Please write out, exactly, every line of the listing from its first line through the one that includes "This screenshot has width=500, height=375.".
*** Opening Exercise data ***
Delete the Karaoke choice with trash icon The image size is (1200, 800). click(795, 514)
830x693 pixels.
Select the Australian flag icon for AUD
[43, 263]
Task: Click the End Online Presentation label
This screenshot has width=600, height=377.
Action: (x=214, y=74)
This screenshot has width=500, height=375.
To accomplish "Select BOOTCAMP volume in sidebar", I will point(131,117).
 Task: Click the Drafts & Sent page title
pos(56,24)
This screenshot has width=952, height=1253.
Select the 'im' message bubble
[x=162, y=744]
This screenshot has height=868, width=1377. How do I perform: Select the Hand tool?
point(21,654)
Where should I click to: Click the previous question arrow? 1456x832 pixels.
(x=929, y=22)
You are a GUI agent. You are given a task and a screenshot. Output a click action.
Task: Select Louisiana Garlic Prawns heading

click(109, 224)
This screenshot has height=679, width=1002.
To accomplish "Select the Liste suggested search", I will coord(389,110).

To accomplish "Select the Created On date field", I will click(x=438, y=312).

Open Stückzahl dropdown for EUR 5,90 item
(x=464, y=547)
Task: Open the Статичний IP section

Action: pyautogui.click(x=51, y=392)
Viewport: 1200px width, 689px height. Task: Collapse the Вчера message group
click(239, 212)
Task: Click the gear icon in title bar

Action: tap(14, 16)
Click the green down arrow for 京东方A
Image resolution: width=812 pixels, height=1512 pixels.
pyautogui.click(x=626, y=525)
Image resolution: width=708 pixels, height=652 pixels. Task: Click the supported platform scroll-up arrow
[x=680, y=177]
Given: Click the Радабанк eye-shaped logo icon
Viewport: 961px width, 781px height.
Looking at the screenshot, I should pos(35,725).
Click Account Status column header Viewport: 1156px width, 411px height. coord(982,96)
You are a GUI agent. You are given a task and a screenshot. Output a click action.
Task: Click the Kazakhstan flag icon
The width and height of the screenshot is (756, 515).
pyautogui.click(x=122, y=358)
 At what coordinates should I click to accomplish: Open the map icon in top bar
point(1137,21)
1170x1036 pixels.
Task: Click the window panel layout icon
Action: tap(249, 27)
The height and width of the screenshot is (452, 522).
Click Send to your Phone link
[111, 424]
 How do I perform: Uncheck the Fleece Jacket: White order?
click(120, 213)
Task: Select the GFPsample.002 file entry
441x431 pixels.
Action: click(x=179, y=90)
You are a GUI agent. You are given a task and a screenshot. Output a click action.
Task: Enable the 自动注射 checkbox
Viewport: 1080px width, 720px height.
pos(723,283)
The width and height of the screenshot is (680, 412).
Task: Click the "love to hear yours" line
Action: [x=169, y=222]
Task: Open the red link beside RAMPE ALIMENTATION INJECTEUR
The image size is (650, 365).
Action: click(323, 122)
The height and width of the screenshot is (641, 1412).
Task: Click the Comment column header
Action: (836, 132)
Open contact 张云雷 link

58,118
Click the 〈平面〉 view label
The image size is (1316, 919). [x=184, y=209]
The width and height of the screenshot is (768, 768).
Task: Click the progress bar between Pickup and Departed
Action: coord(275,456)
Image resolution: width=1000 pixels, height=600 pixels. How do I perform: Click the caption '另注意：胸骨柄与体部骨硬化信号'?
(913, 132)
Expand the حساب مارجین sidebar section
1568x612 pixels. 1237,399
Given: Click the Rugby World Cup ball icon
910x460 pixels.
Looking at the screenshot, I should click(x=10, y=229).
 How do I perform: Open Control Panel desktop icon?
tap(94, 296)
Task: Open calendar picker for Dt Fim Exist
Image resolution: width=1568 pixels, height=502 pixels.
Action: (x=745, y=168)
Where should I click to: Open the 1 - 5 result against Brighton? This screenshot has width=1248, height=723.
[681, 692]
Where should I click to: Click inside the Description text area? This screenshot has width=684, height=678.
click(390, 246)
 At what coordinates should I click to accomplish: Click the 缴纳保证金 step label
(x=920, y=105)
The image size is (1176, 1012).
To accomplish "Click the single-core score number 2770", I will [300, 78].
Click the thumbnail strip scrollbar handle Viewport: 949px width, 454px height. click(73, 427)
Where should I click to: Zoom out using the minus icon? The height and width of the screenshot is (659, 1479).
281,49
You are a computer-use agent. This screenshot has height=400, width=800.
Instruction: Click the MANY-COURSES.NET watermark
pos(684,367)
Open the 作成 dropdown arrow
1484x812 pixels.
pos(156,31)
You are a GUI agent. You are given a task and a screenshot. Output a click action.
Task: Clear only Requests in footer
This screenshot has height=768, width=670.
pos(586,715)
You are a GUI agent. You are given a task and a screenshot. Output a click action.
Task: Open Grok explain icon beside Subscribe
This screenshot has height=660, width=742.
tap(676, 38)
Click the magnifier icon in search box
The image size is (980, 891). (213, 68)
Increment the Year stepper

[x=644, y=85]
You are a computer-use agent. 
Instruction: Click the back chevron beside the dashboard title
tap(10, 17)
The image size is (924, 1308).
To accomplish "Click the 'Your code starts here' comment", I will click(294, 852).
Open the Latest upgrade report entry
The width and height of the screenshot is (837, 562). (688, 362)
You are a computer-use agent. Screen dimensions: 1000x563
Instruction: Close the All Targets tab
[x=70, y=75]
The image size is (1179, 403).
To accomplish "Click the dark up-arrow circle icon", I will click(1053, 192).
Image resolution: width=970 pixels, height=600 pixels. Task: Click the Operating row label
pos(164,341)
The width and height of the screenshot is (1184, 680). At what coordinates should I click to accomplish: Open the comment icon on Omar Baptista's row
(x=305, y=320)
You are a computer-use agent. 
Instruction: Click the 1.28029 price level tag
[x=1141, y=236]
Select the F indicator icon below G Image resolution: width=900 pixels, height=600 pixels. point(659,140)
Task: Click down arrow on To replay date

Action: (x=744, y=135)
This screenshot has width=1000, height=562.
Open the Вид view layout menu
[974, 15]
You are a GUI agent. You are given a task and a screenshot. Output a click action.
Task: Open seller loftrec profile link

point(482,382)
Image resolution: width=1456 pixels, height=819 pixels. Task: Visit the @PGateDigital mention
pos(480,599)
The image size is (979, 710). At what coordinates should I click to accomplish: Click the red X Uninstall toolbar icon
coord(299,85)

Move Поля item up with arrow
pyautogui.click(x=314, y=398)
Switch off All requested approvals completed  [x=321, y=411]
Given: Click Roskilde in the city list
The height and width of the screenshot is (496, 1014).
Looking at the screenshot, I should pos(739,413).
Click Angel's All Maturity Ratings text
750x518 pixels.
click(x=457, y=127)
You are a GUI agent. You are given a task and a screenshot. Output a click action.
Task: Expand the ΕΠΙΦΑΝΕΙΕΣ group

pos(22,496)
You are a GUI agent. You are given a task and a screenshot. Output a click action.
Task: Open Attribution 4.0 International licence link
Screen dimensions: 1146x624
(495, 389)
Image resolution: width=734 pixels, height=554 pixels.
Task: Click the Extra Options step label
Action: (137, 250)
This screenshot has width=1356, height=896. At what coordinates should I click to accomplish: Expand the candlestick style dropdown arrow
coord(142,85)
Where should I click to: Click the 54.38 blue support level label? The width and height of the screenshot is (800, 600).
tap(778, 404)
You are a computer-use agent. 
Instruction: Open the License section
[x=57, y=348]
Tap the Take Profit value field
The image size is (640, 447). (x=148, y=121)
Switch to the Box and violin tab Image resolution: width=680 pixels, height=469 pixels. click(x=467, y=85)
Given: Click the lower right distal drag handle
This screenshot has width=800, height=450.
*** Closing Exercise data ***
Response to this exercise -
Delete the Karaoke choice with trash icon The image size is (1200, 800). click(795, 514)
830x693 pixels.
Select the Australian flag icon for AUD
[43, 263]
Task: Click the End Online Presentation label
This screenshot has width=600, height=377.
Action: (x=214, y=74)
This screenshot has width=500, height=375.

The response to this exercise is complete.